** start of SUPPLIED DATA **

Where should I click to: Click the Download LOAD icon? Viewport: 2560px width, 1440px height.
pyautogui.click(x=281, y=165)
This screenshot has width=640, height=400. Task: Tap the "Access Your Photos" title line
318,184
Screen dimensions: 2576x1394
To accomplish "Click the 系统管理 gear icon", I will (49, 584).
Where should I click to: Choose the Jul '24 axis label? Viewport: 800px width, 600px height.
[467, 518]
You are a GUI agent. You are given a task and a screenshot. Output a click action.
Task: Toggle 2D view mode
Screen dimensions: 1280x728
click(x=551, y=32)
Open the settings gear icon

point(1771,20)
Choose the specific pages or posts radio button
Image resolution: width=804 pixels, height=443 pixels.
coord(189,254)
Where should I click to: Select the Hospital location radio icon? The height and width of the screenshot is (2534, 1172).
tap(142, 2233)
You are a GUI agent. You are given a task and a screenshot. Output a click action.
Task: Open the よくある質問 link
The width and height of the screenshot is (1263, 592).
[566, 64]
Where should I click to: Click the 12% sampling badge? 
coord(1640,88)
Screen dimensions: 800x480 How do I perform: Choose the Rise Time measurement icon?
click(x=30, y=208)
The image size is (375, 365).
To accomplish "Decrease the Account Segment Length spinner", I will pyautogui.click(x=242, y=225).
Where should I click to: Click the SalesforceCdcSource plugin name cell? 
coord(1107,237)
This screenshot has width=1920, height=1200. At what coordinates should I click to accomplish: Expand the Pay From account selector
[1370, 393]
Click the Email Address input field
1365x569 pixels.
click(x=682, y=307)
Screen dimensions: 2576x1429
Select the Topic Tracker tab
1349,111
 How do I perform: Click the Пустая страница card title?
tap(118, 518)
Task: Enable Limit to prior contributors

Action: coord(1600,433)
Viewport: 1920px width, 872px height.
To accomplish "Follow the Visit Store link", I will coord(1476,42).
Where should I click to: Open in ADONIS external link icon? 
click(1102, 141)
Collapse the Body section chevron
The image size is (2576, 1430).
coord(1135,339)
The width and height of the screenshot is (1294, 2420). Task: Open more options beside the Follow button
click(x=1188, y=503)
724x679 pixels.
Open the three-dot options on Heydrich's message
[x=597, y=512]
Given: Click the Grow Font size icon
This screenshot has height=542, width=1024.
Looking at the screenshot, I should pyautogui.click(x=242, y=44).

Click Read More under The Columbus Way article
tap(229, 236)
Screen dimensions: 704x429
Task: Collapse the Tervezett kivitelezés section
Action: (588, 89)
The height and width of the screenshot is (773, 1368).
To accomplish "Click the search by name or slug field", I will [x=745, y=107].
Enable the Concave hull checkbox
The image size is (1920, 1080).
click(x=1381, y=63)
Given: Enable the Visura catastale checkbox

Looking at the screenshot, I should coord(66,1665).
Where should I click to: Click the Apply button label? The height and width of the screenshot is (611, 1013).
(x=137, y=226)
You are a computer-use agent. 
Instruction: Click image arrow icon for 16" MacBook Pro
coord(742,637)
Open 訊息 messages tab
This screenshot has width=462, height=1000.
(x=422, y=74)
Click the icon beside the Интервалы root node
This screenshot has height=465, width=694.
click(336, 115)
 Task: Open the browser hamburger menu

** end of SUPPLIED DATA **

● **THE EXERCISE**:
Can you reproduce all of the data above, word for word and line for line?

● **CORRECT ANSWER**:
Where should I click to: Click the Download LOAD icon? Viewport: 2560px width, 1440px height.
pyautogui.click(x=281, y=165)
This screenshot has width=640, height=400. Task: Tap the "Access Your Photos" title line
318,184
Screen dimensions: 2576x1394
To accomplish "Click the 系统管理 gear icon", I will (49, 584).
Where should I click to: Choose the Jul '24 axis label? Viewport: 800px width, 600px height.
[467, 518]
You are a GUI agent. You are given a task and a screenshot. Output a click action.
Task: Toggle 2D view mode
Screen dimensions: 1280x728
click(x=551, y=32)
Open the settings gear icon

point(1771,20)
Choose the specific pages or posts radio button
Image resolution: width=804 pixels, height=443 pixels.
coord(189,254)
Where should I click to: Select the Hospital location radio icon? The height and width of the screenshot is (2534, 1172).
tap(142, 2233)
You are a GUI agent. You are given a task and a screenshot. Output a click action.
Task: Open the よくある質問 link
The width and height of the screenshot is (1263, 592).
[566, 64]
Where should I click to: Click the 12% sampling badge? 
coord(1640,88)
Screen dimensions: 800x480 How do I perform: Choose the Rise Time measurement icon?
click(x=30, y=208)
The image size is (375, 365).
To accomplish "Decrease the Account Segment Length spinner", I will pyautogui.click(x=242, y=225).
Where should I click to: Click the SalesforceCdcSource plugin name cell? 
coord(1107,237)
This screenshot has width=1920, height=1200. At what coordinates should I click to accomplish: Expand the Pay From account selector
[1370, 393]
Click the Email Address input field
1365x569 pixels.
click(x=682, y=307)
Screen dimensions: 2576x1429
Select the Topic Tracker tab
1349,111
 How do I perform: Click the Пустая страница card title?
tap(118, 518)
Task: Enable Limit to prior contributors

Action: coord(1600,433)
Viewport: 1920px width, 872px height.
To accomplish "Follow the Visit Store link", I will coord(1476,42).
Where should I click to: Open in ADONIS external link icon? 
click(1102, 141)
Collapse the Body section chevron
The image size is (2576, 1430).
coord(1135,339)
The width and height of the screenshot is (1294, 2420). Task: Open more options beside the Follow button
click(x=1188, y=503)
724x679 pixels.
Open the three-dot options on Heydrich's message
[x=597, y=512]
Given: Click the Grow Font size icon
This screenshot has height=542, width=1024.
Looking at the screenshot, I should pyautogui.click(x=242, y=44).

Click Read More under The Columbus Way article
tap(229, 236)
Screen dimensions: 704x429
Task: Collapse the Tervezett kivitelezés section
Action: (588, 89)
The height and width of the screenshot is (773, 1368).
To accomplish "Click the search by name or slug field", I will [x=745, y=107].
Enable the Concave hull checkbox
The image size is (1920, 1080).
click(x=1381, y=63)
Given: Enable the Visura catastale checkbox

Looking at the screenshot, I should coord(66,1665).
Where should I click to: Click the Apply button label? The height and width of the screenshot is (611, 1013).
(x=137, y=226)
You are a computer-use agent. 
Instruction: Click image arrow icon for 16" MacBook Pro
coord(742,637)
Open 訊息 messages tab
This screenshot has width=462, height=1000.
(x=422, y=74)
Click the icon beside the Интервалы root node
This screenshot has height=465, width=694.
click(336, 115)
 Task: Open the browser hamburger menu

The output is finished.